III. Section-by-Section Analysis of Part 437

The final Rule is divided into ten sections. Section 437.1 defines 19 key terms employed in the Rule's text. Section 437.2 establishes the business opportunity seller's obligation to furnish prospective purchasers with material information in the form of a written basic disclosure document. Section 437.3 specifies the content and form of the disclosure document. Section 437.4 sets forth the requirements that business opportunity sellers must follow if they elect to make representations regarding earnings. Section 437.5 addresses sales conducted in Spanish or other languages besides English, and the disclosure requirements for those sales. Section 437.6 prohibits a number of specific deceptive claims and other deceptive practices in connection with business opportunity sales. Section 437.7 sets forth the Rule's recordkeeping provisions. Section 437.8 expressly exempts from the Rule those business arrangements that are covered by the Amended Franchise Rule. Finally, two administrative sections—437.9 and 437.10—address other laws, rules, and orders, and severability. The sections that follow discuss each of these rule provisions in turn.

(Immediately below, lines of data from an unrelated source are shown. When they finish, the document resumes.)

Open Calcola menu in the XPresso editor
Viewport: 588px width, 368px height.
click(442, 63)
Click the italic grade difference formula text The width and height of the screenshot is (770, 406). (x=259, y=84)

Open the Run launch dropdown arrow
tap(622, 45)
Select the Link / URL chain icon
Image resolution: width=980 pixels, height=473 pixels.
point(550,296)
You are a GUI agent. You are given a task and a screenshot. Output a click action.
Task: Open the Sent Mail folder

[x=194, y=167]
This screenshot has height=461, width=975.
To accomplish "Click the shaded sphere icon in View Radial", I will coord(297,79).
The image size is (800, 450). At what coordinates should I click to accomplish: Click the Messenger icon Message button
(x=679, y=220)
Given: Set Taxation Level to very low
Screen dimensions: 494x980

A. Section 437.1: Definitions

The final Rule begins with a list of defined terms in alphabetical order. In several instances, the final Rule's definitions closely track those contained in the interim Business Opportunity Rule or the Commission's interpretations of the Original Franchise Rule. [126] These include the definitions for the terms “action,” “affiliate,” “disclose or state,” “earnings claim,” “person,” and “written or in writing.” In addition, the final Rule includes definitions for the terms “business opportunity,” “designated person,” “exclusive territory,” “general media,” “new business,” “prior business,” “providing locations, outlets, accounts, or customers,” “purchaser,” “quarterly,” “required payment,” and “seller,” each of which was proposed in the IPBOR and, in certain circumstances, modified in the RPBOR and the proposed Final Rule attached to the Staff Report. Finally, the final Rule includes two new definitions that were recommended in the Staff Report: (1) “Material” and (2) “signature or signed.” [127] Each definition, including the record support for the definition and the Commission's analysis, is addressed below.

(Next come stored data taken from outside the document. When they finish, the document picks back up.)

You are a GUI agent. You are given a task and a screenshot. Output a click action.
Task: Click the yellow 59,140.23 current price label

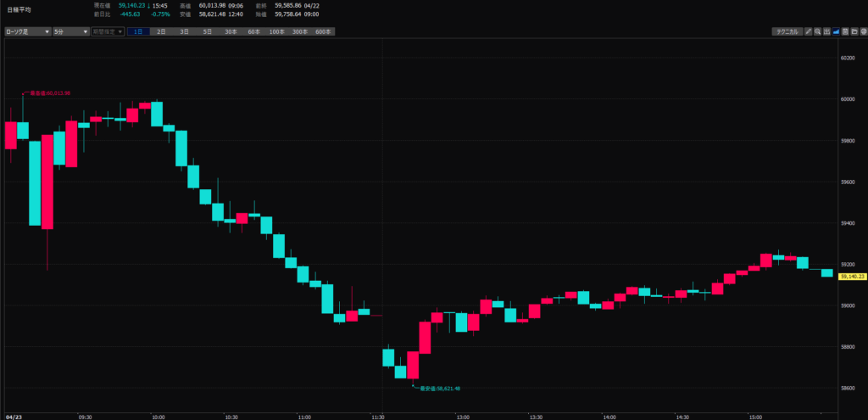click(851, 277)
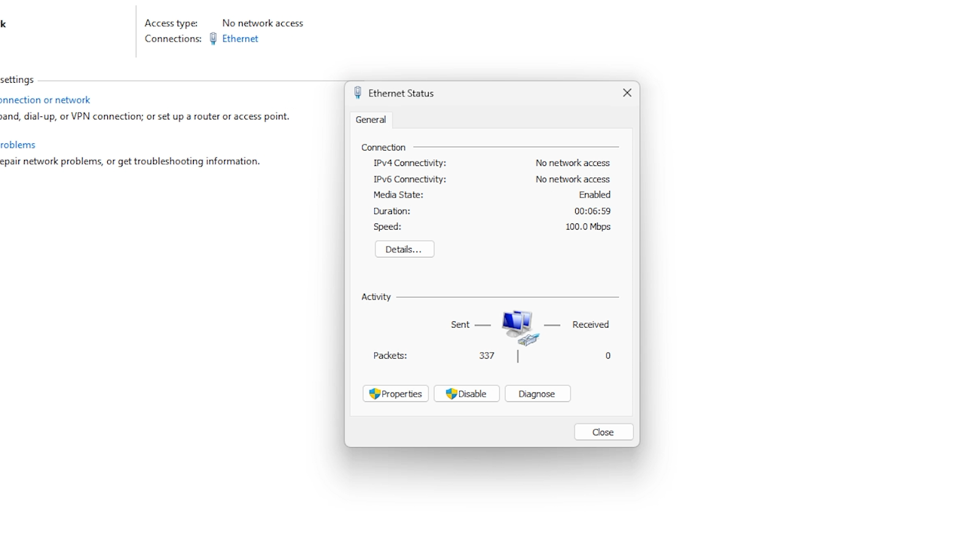This screenshot has height=551, width=980.
Task: Click the Ethernet Status title bar icon
Action: [358, 93]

1. Section 437.1(a): Action

The term “action” appears in § 437.3(a)(3), which requires business opportunity sellers to disclose material information about the business opportunity seller's litigation history. [128] Specifically, § 437.3(a)(3) of the final Rule requires the disclosure of material information about certain civil or criminal actions within the previous ten years involving the business opportunity seller, its directors, and certain key employees, [129] as well as its affiliates or prior businesses. Information about litigation history based on allegations of misrepresentation, fraud, securities law violations, or unfair or deceptive practices is highly material to assessing investment risk. Discovering that a seller has a history of violating laws and regulations is perhaps the best indication that a particular business opportunity is a high-risk investment.

The definition of “action” is intended to make clear that disclosures involving prior litigation include not only civil actions brought before a court but also matters before arbitrators. [130] It also is intended to make clear that an “action” includes all government actions, including criminal matters and actions brought to enforce FTC Rules, as well as administrative law enforcement actions, such as cease and desist orders or assurances of voluntary compliance. [131]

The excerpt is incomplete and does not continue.